## Task statement
Reproduce the entries shown below only from the line with "This screenshot has width=687, height=453." down to the line with "The width and height of the screenshot is (757, 442).", keeping both end lines and copying each one exactly.
<<<<
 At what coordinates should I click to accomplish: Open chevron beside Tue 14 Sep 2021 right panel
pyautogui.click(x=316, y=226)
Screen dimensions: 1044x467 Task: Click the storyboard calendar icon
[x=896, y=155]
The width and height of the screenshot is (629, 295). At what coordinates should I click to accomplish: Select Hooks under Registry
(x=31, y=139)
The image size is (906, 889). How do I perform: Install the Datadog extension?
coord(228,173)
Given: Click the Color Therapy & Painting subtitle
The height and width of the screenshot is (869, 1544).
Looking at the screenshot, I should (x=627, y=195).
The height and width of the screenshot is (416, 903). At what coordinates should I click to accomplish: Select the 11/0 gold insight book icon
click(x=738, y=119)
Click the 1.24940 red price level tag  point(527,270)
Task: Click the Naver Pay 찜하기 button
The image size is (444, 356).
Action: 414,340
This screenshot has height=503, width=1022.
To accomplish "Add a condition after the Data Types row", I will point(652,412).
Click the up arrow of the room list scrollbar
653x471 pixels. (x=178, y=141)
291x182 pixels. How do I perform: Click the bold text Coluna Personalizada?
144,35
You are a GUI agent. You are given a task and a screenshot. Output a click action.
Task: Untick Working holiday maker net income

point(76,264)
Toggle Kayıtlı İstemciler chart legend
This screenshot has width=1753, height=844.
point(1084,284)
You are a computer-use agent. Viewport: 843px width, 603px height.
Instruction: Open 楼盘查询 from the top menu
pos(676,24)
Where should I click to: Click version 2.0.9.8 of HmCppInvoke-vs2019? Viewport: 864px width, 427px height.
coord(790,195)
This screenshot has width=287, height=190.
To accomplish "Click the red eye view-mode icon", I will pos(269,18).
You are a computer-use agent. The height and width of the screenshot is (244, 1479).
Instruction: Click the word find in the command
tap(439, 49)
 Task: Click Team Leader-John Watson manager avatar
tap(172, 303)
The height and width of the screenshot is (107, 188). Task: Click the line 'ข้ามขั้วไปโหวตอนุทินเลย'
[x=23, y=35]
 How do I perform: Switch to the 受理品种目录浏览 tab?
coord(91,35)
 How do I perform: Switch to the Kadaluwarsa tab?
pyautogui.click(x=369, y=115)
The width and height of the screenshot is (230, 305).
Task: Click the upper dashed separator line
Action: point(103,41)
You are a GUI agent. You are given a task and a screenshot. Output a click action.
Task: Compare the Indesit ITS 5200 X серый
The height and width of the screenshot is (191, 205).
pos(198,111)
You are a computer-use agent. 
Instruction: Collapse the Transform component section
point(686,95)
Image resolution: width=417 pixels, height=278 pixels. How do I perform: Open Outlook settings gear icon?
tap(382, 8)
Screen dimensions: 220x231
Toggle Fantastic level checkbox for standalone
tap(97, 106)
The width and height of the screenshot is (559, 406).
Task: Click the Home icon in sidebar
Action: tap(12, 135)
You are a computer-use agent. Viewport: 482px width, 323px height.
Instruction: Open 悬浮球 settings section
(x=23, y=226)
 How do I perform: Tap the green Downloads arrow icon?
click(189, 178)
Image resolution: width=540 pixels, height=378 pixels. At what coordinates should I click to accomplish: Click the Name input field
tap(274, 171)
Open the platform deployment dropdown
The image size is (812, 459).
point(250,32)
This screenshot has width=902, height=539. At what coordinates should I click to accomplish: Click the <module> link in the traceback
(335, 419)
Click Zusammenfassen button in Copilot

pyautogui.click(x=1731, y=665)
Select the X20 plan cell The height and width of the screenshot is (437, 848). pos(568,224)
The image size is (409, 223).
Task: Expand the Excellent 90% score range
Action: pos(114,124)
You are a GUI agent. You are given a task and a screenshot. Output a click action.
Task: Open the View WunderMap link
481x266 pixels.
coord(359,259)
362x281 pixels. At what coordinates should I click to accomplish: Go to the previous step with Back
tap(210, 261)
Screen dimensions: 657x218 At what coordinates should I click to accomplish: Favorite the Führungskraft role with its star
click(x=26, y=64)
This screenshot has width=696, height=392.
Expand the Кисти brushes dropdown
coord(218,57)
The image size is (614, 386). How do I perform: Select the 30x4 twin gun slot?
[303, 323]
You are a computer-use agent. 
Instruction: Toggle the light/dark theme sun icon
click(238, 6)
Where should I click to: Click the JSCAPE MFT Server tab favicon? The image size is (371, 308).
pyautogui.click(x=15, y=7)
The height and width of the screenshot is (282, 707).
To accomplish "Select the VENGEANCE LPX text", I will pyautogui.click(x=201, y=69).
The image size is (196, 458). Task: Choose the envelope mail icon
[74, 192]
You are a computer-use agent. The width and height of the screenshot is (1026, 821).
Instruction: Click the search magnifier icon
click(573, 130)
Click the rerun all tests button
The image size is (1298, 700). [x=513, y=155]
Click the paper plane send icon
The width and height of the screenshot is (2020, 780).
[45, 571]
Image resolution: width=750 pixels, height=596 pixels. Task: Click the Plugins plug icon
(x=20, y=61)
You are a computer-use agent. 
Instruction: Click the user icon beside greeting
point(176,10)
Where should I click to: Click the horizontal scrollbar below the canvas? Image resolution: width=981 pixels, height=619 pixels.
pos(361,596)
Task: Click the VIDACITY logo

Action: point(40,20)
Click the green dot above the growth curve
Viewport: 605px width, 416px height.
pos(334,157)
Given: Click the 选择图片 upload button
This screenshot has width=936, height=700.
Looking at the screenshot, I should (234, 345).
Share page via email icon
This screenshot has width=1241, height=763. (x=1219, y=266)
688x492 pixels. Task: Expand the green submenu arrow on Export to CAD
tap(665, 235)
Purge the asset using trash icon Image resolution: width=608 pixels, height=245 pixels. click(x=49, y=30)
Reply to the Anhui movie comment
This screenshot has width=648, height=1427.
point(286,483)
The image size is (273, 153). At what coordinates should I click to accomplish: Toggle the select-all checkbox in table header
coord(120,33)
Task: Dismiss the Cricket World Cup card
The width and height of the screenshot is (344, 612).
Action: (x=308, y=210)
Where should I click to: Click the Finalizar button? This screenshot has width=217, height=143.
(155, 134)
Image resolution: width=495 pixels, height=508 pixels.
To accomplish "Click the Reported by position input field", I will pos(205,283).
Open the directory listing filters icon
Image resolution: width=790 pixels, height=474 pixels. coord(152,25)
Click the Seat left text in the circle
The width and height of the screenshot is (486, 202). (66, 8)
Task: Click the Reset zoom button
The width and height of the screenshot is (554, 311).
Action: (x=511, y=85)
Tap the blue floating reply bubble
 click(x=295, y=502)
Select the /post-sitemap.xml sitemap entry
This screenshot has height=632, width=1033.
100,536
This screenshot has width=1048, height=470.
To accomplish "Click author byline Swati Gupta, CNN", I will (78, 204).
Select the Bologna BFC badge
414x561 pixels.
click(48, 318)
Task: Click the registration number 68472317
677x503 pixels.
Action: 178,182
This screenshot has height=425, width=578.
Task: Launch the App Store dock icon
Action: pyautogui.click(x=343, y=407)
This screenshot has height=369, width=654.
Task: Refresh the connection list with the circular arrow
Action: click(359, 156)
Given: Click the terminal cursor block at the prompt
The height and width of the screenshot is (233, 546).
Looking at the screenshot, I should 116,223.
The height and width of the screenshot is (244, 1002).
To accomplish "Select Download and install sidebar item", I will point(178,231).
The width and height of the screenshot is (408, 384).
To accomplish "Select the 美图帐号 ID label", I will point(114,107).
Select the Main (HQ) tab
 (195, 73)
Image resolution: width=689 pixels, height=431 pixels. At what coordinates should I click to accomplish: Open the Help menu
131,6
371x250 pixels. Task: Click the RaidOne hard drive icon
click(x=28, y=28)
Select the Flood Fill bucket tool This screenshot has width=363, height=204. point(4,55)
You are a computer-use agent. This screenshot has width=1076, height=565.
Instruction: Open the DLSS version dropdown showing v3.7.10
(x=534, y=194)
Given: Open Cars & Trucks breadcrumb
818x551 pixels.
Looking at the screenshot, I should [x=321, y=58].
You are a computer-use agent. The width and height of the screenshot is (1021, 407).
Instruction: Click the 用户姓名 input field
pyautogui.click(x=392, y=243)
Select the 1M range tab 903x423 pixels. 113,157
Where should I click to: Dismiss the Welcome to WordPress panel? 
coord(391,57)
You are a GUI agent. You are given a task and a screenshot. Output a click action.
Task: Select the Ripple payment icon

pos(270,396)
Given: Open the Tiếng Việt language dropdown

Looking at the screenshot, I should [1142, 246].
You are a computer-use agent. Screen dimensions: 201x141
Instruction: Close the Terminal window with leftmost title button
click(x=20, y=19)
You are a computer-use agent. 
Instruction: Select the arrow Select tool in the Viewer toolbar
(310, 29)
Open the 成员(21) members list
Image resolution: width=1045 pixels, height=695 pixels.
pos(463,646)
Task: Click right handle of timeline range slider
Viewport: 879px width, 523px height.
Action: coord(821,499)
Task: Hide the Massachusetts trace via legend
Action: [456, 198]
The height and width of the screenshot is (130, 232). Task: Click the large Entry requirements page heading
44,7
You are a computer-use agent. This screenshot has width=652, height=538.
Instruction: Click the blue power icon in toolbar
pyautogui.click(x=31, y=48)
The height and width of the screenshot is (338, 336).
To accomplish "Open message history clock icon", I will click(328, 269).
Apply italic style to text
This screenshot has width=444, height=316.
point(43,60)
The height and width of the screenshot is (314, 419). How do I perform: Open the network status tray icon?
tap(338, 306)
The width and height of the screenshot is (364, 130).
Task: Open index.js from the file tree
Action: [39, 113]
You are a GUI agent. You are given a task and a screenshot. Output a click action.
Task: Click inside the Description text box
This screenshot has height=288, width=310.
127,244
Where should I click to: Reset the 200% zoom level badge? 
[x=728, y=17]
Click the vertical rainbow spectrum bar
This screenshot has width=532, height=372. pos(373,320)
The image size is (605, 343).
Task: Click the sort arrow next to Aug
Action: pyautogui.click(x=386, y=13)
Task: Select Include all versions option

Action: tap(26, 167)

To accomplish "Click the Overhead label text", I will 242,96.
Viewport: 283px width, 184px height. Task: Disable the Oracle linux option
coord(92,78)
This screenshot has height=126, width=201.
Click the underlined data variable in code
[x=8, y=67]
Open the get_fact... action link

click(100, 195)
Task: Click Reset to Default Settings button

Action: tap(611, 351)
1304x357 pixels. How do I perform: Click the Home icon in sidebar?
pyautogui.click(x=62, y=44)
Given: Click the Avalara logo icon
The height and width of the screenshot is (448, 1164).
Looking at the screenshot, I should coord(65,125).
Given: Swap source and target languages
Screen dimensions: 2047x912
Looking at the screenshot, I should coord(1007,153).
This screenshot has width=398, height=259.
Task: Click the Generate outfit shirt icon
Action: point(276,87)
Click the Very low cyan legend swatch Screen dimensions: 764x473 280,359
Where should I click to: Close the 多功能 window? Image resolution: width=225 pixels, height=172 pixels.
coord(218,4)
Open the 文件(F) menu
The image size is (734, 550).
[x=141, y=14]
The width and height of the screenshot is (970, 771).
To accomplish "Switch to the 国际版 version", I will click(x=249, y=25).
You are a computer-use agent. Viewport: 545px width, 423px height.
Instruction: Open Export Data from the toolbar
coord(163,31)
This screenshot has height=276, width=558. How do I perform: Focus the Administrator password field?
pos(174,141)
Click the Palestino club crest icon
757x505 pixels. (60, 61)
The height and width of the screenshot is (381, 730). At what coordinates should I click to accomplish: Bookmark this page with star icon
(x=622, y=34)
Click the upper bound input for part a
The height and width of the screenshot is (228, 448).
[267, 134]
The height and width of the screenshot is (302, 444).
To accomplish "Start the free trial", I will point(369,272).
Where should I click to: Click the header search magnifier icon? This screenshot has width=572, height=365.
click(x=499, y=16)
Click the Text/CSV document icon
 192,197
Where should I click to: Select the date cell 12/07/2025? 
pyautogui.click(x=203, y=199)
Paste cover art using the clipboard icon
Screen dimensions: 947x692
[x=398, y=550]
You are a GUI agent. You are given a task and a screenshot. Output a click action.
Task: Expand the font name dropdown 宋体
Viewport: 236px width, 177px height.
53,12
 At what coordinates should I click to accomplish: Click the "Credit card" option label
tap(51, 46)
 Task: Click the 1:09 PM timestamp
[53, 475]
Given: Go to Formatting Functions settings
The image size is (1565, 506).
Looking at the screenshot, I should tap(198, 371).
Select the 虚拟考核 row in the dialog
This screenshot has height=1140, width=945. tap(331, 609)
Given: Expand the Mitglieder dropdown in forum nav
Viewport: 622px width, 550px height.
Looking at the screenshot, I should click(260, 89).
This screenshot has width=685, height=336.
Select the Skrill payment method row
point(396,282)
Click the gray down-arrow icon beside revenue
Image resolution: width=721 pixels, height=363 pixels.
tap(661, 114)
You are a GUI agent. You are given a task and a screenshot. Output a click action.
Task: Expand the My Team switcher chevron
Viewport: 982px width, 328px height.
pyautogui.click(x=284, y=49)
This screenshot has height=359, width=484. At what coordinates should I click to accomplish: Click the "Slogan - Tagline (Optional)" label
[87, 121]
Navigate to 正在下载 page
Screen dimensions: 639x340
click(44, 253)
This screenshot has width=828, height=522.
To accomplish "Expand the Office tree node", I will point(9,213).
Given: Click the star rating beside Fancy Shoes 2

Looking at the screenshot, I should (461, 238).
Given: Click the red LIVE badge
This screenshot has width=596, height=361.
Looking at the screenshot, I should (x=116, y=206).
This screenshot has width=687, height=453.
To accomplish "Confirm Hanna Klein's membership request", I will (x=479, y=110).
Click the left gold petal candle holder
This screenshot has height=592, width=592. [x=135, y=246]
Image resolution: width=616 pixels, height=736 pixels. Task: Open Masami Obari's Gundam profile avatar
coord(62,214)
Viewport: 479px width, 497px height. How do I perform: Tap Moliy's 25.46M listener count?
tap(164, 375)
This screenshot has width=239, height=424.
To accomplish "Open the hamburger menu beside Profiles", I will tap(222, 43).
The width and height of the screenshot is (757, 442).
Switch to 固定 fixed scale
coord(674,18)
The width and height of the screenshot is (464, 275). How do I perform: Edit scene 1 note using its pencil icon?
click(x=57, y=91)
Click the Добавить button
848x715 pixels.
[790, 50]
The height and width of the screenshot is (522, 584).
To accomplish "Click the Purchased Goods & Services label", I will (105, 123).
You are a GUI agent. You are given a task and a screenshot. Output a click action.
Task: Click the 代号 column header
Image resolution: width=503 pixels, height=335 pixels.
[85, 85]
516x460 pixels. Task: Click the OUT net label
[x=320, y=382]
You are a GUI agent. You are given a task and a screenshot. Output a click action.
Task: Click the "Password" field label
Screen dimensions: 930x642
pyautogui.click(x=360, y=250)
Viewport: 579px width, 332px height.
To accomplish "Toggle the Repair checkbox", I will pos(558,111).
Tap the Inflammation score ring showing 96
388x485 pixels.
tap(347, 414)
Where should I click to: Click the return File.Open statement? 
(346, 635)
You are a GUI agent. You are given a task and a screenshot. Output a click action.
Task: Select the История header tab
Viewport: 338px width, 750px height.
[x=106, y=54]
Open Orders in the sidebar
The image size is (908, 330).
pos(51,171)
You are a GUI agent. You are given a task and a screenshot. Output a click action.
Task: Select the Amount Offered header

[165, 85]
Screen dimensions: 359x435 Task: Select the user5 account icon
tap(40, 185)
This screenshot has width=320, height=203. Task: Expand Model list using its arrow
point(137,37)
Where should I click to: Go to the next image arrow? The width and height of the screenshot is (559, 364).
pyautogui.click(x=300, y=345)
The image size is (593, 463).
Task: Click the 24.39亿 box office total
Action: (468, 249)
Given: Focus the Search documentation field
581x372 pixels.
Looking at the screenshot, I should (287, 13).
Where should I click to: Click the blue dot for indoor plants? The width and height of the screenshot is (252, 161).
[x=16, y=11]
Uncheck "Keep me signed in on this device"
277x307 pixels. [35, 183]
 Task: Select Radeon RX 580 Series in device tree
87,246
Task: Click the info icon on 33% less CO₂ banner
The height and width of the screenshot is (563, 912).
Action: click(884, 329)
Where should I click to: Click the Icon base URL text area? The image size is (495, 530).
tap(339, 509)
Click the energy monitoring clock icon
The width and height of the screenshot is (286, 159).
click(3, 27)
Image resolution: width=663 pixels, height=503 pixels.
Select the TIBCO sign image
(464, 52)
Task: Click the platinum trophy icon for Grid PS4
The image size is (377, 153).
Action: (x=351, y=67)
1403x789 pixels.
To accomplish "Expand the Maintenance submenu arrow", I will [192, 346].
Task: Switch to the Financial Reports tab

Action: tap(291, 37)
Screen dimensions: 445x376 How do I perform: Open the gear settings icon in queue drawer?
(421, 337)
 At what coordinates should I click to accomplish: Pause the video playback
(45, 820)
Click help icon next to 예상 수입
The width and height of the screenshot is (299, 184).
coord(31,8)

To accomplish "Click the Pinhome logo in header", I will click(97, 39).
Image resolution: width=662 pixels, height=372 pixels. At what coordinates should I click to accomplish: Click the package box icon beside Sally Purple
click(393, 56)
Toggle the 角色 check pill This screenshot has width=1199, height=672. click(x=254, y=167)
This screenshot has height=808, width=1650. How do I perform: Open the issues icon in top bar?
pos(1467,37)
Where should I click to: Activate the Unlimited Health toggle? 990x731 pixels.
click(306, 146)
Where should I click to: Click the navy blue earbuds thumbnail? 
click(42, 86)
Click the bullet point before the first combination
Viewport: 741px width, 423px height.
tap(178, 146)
>>>>
## Exercise solution
This screenshot has width=687, height=453.
To accomplish "Confirm Hanna Klein's membership request", I will (x=479, y=110).
Click the left gold petal candle holder
This screenshot has height=592, width=592. [x=135, y=246]
Image resolution: width=616 pixels, height=736 pixels. Task: Open Masami Obari's Gundam profile avatar
coord(62,214)
Viewport: 479px width, 497px height. How do I perform: Tap Moliy's 25.46M listener count?
tap(164, 375)
This screenshot has width=239, height=424.
To accomplish "Open the hamburger menu beside Profiles", I will tap(222, 43).
The width and height of the screenshot is (757, 442).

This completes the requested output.